Не имели коммунисты популярности и в той социальной группе, которую они якобы представляли. Даже в 1957 г. доля рабочих среди осуждённых «пролетарским государством» за «контрреволюционные преступления» составляла почти 47%. Последняя вспышка народных выступлений против «народной» власти относится к началу 60-х (Краснодар, Муром, Александров, Бийск), пиком её стали знаменитые события в Новочеркасске в 1962 г. Это был своеобразный рубеж, «после которого волна кровавых и массовых столкновений народа и власти постепенно пошла на убыль. В 1963-1967 гг. еще фиксировались отдельные рецидивы волнений, при подавлении которых власти применяли оружие.
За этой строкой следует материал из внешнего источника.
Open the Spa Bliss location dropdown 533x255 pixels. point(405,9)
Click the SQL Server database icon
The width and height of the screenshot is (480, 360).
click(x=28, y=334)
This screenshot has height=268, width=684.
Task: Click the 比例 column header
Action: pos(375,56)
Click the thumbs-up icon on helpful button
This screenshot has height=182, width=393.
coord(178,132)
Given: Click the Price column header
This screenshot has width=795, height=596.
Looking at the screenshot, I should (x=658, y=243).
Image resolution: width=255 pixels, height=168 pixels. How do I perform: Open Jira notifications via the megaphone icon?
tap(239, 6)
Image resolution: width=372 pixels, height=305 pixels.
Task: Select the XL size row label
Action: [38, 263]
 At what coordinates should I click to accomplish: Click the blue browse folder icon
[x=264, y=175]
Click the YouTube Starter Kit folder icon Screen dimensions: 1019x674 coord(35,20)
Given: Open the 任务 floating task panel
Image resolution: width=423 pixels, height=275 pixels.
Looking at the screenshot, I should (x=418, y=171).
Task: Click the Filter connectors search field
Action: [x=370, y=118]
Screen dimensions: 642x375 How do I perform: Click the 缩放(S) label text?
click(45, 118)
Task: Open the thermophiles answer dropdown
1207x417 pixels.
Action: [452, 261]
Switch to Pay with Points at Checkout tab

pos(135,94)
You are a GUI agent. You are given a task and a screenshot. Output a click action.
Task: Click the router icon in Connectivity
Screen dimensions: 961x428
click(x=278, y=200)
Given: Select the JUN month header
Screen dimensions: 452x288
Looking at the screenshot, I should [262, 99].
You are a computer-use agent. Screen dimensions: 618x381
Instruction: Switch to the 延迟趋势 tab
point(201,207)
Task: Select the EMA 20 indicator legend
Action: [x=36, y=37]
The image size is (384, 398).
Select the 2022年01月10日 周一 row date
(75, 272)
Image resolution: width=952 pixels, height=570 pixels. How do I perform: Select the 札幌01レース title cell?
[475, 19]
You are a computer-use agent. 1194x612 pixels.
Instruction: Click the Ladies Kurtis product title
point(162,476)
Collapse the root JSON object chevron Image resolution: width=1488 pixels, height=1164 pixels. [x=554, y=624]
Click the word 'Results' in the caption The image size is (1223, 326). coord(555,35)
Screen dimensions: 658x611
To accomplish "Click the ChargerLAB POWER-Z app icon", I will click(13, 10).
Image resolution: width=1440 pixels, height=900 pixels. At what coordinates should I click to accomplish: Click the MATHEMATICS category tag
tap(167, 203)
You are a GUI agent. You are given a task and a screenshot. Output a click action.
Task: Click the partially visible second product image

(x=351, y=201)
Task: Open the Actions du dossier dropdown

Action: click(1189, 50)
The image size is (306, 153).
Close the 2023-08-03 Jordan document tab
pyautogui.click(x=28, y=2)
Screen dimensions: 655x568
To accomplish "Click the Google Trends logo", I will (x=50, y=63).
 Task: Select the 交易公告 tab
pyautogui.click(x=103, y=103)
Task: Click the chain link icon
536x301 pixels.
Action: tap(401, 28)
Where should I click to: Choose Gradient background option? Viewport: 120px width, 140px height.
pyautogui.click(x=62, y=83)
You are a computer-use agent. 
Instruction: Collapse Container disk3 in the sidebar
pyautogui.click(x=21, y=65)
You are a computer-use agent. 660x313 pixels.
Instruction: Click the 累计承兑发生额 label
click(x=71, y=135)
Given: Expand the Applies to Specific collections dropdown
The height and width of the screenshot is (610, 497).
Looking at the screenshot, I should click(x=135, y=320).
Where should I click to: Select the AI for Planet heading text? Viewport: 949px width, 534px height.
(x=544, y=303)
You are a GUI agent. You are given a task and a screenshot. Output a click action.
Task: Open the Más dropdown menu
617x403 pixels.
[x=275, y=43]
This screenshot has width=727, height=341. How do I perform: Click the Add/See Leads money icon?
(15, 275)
Но, начиная с 1968 г. и вплоть до смерти Брежнева (1982 г.), оружие не применялось ни разу. В 1969-1976 гг. КГБ СССР вообще не зарегистрировал ни одного случая массовых беспорядков. Другими словами, брежневский режим научился обходиться без применения крайних форм насилия и, как правило, гасил периодически вспыхивавшее недовольство без стрельбы и крови» (В.А. Козлов).
Важно отметить, что волнения 30-60-х гг. происходили сугубо стихийно и никак не были связаны с какой-либо организованной политической оппозицией режиму, ибо таковая была превентивно и успешно «зачищена». И в этом важнейшая причина того, что они так и не переросли в общенародное освободительное движение. Возникшее в 60-е гг. малочисленное диссидентство практически не имело связи с народным большинством и влияло почти исключительно на интеллигентские умы, да и больше интересовалось темой еврейской эмиграции, чем повседневными проблемами рабочих и колхозников."